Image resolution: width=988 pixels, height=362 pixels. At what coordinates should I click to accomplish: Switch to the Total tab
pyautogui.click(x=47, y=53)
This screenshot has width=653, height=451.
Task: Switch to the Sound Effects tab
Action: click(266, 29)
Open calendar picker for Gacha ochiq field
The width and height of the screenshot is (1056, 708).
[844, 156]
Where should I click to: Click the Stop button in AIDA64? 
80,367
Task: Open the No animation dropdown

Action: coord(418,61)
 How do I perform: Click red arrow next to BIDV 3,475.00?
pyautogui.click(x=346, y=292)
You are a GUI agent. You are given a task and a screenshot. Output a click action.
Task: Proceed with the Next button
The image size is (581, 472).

> _What is expected_:
Which lines above contain the word "screenshot"? Return each of them in full.

> _Problem solution_:
This screenshot has width=653, height=451.
The width and height of the screenshot is (1056, 708).
You are a GUI agent. You are given a task and a screenshot. Output a click action.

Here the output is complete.